この二家は、家族が娘の味方になってくれたので、解決が早かった。
問題は、イザベル様とイェーナ様。
親が政略結婚に拘り、二人がもうすぐ婚約破棄される可能性が大であることを告げても、取り合わない。
特にイザベル様の家はイザベル様を監禁する動きを見せたので、私が割って入って、イザベル様を行儀見習いとして公爵家で預かっている。
この頃になると、私の両親と兄は、悲しいほど私に無関心。娘や妹はミクだけと思っているかのよう。
だから、ミクに近しくない使用人は、私に同情的だ。ありがとう皆。
——分かっていたけど、辛いところだ。
でも、私はそれを利用する。
留学も、イザベル様を預かることも、そのお陰ですんなり行く。
だから、ミクを恨む必要はない。
私は自分に言い聞かせる。
早く家を出なきゃ、いけない。
出来るだけ早く。
私は、準備万端だったのもあって、1週間後の出発を決め、会の皆に通達する。
イザベル様、アンナマリー様は共に行き、ひと月遅れてカトリーナ様が合流する手筈が整った。
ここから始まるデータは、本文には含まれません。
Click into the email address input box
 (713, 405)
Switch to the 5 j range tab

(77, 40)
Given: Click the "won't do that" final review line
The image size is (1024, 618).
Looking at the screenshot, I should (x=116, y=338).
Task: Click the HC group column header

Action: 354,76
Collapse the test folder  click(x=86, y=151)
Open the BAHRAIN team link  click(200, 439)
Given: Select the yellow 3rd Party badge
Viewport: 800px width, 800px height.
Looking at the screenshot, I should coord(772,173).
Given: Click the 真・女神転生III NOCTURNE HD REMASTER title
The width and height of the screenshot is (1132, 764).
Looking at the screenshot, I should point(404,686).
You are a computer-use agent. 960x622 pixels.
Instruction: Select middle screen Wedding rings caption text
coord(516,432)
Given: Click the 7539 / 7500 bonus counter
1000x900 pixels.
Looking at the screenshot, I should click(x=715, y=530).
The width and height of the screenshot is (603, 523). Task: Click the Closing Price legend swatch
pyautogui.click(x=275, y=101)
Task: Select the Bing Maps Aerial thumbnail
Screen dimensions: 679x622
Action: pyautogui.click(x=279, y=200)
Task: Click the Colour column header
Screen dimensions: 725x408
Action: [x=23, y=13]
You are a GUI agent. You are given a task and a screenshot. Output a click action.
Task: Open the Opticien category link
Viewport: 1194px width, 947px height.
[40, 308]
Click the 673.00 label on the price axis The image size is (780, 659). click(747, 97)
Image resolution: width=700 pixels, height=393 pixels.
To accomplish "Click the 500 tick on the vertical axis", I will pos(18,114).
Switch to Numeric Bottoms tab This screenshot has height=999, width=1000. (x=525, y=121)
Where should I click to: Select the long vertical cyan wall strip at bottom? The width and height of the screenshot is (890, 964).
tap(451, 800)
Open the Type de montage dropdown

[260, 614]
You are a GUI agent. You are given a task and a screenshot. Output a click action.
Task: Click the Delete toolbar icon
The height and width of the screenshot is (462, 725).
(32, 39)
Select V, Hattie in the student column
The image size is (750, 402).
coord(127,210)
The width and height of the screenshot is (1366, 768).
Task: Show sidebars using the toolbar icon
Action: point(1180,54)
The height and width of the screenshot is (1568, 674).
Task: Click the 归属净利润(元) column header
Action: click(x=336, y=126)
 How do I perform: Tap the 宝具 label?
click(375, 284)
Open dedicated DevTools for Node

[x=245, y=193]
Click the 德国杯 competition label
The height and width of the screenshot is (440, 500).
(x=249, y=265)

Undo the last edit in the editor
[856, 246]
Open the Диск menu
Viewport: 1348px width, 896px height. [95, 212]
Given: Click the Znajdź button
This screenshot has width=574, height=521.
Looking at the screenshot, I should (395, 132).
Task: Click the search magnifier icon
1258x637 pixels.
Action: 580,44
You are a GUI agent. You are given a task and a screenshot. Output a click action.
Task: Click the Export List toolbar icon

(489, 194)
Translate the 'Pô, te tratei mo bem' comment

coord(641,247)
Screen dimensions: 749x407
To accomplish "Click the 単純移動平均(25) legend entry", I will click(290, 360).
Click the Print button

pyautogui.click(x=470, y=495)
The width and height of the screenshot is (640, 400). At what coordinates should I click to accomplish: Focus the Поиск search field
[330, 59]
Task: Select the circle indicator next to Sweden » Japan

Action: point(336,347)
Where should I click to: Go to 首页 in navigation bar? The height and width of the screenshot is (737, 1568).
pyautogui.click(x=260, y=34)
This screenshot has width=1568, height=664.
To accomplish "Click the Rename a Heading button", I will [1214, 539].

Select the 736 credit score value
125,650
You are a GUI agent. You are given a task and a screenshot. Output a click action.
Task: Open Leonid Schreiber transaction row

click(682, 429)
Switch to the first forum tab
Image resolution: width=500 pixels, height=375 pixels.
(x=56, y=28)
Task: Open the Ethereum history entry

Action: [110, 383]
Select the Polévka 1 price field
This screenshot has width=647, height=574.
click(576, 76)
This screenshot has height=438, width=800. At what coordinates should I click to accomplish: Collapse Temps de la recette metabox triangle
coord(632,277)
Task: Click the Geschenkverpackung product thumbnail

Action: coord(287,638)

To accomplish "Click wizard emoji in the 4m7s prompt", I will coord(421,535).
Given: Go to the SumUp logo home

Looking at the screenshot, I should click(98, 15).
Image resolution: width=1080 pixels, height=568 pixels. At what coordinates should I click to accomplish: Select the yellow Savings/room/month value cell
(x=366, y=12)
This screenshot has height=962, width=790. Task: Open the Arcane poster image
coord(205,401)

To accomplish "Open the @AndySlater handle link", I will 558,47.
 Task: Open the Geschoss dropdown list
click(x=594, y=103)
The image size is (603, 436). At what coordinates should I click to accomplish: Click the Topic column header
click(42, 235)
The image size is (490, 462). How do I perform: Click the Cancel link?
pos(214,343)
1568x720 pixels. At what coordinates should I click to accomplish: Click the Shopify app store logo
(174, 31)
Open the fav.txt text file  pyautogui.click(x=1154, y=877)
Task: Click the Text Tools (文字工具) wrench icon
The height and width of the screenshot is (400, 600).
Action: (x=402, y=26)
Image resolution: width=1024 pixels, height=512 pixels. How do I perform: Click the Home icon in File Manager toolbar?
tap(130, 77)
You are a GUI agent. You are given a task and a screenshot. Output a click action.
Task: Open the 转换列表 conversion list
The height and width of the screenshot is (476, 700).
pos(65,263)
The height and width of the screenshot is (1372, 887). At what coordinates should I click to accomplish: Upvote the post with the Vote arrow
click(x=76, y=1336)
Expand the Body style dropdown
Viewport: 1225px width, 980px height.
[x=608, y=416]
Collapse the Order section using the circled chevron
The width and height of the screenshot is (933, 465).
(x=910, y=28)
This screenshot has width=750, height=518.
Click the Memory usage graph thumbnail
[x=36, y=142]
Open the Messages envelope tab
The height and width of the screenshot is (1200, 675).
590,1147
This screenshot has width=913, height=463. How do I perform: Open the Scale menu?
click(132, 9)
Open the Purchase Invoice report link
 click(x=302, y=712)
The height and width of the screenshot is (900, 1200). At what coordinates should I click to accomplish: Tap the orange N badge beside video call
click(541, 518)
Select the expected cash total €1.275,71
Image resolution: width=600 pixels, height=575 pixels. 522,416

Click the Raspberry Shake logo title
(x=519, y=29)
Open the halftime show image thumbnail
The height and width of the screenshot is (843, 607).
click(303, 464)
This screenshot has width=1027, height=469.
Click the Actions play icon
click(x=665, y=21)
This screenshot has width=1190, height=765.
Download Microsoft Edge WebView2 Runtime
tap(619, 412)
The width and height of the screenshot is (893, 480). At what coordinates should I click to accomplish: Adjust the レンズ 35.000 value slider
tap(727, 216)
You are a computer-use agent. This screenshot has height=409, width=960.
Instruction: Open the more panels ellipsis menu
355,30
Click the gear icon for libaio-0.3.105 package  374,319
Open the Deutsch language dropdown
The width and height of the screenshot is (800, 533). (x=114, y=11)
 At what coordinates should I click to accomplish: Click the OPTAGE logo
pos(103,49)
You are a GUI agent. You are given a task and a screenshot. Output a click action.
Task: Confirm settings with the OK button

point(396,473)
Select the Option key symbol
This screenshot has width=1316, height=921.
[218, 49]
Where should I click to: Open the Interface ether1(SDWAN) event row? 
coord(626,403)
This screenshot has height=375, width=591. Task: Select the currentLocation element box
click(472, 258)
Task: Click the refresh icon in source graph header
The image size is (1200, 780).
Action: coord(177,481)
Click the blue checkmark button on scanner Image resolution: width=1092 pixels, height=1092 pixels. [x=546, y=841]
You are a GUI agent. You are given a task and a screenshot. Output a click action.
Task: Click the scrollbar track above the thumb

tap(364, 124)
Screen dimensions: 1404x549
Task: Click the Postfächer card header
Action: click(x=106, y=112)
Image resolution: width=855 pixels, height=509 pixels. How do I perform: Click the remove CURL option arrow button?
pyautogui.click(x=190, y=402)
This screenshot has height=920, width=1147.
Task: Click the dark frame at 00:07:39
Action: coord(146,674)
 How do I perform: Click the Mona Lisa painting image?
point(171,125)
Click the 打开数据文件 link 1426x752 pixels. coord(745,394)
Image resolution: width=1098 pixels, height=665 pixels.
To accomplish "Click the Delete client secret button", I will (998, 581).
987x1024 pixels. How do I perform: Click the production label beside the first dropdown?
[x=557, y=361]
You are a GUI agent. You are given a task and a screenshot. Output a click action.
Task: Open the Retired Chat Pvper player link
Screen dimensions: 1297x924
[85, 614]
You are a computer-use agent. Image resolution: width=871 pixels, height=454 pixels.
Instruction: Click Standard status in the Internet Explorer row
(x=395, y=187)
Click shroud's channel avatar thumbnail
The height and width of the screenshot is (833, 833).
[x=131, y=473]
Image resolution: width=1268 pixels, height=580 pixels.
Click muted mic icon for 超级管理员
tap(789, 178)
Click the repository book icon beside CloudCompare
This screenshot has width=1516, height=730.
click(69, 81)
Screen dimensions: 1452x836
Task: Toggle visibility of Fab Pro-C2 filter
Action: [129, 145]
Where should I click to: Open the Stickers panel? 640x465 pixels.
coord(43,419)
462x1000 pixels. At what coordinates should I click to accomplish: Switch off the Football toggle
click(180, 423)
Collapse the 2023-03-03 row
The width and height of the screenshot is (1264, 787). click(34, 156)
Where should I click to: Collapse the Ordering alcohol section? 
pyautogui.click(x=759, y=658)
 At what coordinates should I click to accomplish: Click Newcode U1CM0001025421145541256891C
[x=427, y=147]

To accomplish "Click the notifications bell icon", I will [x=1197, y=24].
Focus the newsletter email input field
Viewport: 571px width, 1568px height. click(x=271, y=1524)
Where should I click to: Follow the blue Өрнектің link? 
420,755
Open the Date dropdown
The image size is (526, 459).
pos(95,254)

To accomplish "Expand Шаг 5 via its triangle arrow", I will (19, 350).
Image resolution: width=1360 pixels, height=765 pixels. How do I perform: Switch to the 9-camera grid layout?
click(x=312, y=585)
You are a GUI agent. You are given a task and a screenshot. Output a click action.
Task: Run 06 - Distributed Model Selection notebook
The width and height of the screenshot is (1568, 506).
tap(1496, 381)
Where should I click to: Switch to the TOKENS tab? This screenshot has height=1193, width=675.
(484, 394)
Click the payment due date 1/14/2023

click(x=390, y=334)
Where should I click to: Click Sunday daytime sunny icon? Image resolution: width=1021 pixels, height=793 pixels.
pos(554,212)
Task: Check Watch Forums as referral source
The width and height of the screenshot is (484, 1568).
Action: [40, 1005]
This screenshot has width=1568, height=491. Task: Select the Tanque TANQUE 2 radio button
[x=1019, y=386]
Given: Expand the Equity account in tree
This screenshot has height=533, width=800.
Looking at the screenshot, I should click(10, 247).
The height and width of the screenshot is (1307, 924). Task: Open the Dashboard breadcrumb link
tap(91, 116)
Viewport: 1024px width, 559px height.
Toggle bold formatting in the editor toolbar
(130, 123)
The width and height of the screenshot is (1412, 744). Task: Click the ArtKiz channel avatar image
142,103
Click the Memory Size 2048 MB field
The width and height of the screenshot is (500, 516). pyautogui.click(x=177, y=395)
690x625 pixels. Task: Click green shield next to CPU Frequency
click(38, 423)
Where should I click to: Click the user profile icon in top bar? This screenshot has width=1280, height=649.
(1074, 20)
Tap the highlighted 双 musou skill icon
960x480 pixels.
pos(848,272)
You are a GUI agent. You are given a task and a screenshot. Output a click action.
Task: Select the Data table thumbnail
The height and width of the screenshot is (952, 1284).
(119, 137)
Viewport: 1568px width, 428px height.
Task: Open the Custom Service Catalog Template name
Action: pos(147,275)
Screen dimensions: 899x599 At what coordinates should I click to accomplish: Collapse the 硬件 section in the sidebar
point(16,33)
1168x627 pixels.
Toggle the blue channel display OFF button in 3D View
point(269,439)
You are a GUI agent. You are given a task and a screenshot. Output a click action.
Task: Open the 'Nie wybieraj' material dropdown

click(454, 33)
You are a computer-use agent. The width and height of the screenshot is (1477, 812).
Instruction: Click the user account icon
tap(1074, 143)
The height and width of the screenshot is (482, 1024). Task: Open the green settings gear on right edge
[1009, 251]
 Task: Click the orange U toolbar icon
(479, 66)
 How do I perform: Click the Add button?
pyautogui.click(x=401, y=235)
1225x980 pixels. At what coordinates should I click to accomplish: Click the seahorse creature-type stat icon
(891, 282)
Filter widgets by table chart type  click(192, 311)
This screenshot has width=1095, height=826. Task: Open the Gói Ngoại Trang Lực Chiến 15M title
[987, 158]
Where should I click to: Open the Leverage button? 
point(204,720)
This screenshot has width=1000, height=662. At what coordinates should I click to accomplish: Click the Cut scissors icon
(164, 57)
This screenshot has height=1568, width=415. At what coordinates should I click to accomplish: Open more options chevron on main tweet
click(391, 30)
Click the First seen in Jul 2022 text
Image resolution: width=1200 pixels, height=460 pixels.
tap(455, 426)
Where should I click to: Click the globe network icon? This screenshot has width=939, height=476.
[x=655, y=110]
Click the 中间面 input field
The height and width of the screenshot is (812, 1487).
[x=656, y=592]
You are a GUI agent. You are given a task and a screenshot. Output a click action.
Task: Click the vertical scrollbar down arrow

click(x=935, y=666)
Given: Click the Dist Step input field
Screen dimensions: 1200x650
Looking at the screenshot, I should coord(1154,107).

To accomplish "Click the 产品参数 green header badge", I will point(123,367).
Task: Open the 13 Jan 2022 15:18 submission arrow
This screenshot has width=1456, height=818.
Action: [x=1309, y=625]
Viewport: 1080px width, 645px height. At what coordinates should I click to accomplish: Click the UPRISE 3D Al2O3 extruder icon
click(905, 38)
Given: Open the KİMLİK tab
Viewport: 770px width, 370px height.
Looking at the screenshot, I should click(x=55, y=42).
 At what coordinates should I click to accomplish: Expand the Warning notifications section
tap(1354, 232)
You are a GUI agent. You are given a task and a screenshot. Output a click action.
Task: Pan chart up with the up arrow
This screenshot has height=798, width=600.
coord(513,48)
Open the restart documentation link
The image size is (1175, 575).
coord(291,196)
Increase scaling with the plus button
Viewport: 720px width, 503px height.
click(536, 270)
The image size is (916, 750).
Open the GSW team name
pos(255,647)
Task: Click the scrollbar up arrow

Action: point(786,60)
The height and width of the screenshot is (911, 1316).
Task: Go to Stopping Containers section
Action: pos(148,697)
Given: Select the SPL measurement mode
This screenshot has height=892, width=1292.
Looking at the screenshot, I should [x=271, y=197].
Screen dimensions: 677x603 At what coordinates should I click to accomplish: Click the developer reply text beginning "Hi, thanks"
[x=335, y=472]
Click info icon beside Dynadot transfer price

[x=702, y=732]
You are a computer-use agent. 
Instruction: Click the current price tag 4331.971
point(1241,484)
イェーナ様は、ひと月半ほど後にある魔術実習を終えたら、こっそり早期卒業の書類を提出して、ふた月後に私の所に『旅行』に来る。
慌ただしく全ての手配を終えて、一息ついていた私の所に、ミクが訪ねて来た。
すれ違いが多く、直接留学のことは話せていなかったなと思っていると、案の定その話で。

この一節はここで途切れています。